The main theme: A reverence for the sport and its civilizing aspects. Says Wagner: “The game teaches you patience and humility; and being around older golfers, a young person learns etiquette and manners.” In that vein, perhaps the funniest, and most telling remark, comes from CNN anchor Kyra Phillips, who lists Jesus Christ among the people she’d most want to play with. “I’d like to see if he’d take a mulligan,” Phillips says.

There’s also a keen appreciation for the skills demanded. West, as great a figure as basketball has produced, says of golf, “I was a pretty decent player, but when I’d watch Nicklaus, Trevino, Weiskopf, Watson, guys like that, I’d realize I wasn’t even close. They are geniuses. I mean, the ball just sounded different when they hit it. What I also admired about guys like Nicklaus was that they handled themselves with such grace, win or lose. They accepted responsibility for their play, good or bad.”
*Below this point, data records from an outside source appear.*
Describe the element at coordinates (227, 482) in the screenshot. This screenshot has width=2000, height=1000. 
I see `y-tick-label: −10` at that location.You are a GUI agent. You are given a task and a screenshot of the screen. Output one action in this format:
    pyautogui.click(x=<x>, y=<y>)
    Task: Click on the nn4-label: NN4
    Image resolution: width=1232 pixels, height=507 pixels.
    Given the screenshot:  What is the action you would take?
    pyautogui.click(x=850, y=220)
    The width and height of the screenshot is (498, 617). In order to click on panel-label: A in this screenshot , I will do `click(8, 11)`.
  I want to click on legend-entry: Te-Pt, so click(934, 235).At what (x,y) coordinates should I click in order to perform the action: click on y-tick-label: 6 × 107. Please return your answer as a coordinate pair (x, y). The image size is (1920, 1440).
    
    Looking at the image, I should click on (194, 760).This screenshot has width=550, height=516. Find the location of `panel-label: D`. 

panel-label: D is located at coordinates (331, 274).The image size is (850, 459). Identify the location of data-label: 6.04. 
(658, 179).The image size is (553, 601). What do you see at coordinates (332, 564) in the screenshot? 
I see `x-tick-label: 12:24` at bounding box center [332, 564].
These fast-trackers relish the respite golf gives them. Williams, who has composed the epic soundtracks for films like ET and Close Encounters of the Third Kind, says that while on the course, “I don’t develop themes as much as I solve musical problems. I find that the oxygen level increases and that helps clarify my thinking.” Hopper, Quaid and Ohlmeyer credit golf with helping them in their battles against substance abuse. Of course, when Alcott asks Hopper if golf is addictive, he readily answers: “Oh, it is addictive. I replaced one addiction — or maybe a few addictions — with it … I mean, I woke up this morning and the first thing I did was turn on the Golf Channel.”

Alcott says the book was a sort of therapy for her, too. “I’ve been very private, very reclusive,” she tells me in a phone interview. “The book helped me get out of myself. There was a special motivation for me in seeing what the connection to the game was for other people.” It also played to her fascination with celebrity: “I’m the proud owner of Katharine Hepburn’s golf cart, which I bought at auction at Sotheby’s.”

While finishing the book gave her a “wonderful feeling of accomplishment,” like most champions she is her own toughest critic. “Some of the interviews were birdies,” she says. “Others were pars.”

Well holed.

The Leaderboard would make a sweet Mother’s Day (or Father’s Day) gift for the leader in your house.